In skin biopsies of mastocytosis, lesional skin reveals an increased number
of perivascular mast cells in the upper dermis, with scattered eosinophils.
This type of infiltrate was seen in our patient’s biopsy. Immunohistochemistry
staining specific for a granule-associated serine proteinase, tryptase, and
to c-kit, a type III receptor tyrosine kinase on mast cell membranes, may be
utilized to determine the infiltrate of cells. Both of these stains were positive
in our patient’s biopsy.
Biopsies of non-lesional skin from patients with mastocytosis have normal concentrations
of mast cells. In this case, a biopsy of the bone marrow or gastrointestional
tract may be indicated in a patient of whom mastocytosis is suspected, but the
skin biopsy reveals normal tissue.
In the absence of an obvious inflammatory dermatitis or proliferative process, mastocytosis may be included under the “normal skin” differential diagnosis. This differential includes ichtyosis, fungal infection, porokeratosis, hypopigmentation, hyperpigmentation, macular amyloidosis, onchocerciasis, argyria, urticaria, anetoderma, cutis laxa, mucinosis, atrophoderma, and liproatrophy.

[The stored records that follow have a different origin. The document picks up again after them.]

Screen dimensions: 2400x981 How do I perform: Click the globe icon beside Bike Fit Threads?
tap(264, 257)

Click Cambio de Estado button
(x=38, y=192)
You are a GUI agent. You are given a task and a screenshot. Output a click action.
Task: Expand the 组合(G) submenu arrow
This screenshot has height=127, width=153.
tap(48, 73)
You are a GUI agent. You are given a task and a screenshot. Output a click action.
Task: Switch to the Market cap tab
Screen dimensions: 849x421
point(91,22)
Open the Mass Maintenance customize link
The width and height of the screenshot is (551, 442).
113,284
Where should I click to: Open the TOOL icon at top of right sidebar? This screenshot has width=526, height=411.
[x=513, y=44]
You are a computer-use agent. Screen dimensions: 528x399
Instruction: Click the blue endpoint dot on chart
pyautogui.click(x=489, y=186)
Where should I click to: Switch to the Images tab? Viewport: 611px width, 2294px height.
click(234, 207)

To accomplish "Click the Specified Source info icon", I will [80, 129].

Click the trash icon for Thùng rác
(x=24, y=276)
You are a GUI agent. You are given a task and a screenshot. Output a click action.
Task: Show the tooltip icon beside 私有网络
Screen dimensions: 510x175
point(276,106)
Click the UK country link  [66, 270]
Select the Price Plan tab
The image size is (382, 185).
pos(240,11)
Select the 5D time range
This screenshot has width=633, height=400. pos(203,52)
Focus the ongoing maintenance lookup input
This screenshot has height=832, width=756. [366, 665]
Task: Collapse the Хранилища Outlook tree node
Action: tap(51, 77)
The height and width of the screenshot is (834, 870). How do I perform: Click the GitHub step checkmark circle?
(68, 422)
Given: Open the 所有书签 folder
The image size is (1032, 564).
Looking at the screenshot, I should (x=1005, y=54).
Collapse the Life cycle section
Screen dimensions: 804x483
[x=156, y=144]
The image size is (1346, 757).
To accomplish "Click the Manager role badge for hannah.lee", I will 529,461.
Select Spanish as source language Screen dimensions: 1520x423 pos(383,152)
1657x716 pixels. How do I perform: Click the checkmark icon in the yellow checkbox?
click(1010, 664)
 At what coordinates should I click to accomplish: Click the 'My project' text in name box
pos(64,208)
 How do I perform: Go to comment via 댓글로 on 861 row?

The cells within the perivascular and interstitial infiltrate may resemble histiocytes, Langerhans cells, or B cells. Immunohistochemistry stains may be needed to distinguish these cells from a mast cell infiltrate. Our patient’s immunohistochemistry staining was negative for CD68, CD1a, and CD30.
REFERENCES
(1) Sweet WL, Smoller BR. Perivascular mast cells in urticaria pigmentosa. J Cutan Pathol 1996;23:247.
(2) Kirshenbaum AS, Kessler SW, Goff JP, et al. Demonstration of the origin of human mast cells from CD34 bone marrow progenitor cells. J Immunol 1991;46,1410-15.
(3) Nagata H, Worobec AS, Oh Ck et al. Identification of a point mutation in the catalytic domain of the proto-oncogene c-kit in peripheral blood mononuclear cells of patients who have mastocytosis with an associated hematologic disorder. Proc Natl Acad Sci USA 1995;92,10560-4.
(4) Kasper CS, Freeman
RG, Tharp MD. Diagnosis of mastocytosis subsets using a morphometric point counting
technique. Arch Dermatol 1987;123,1017.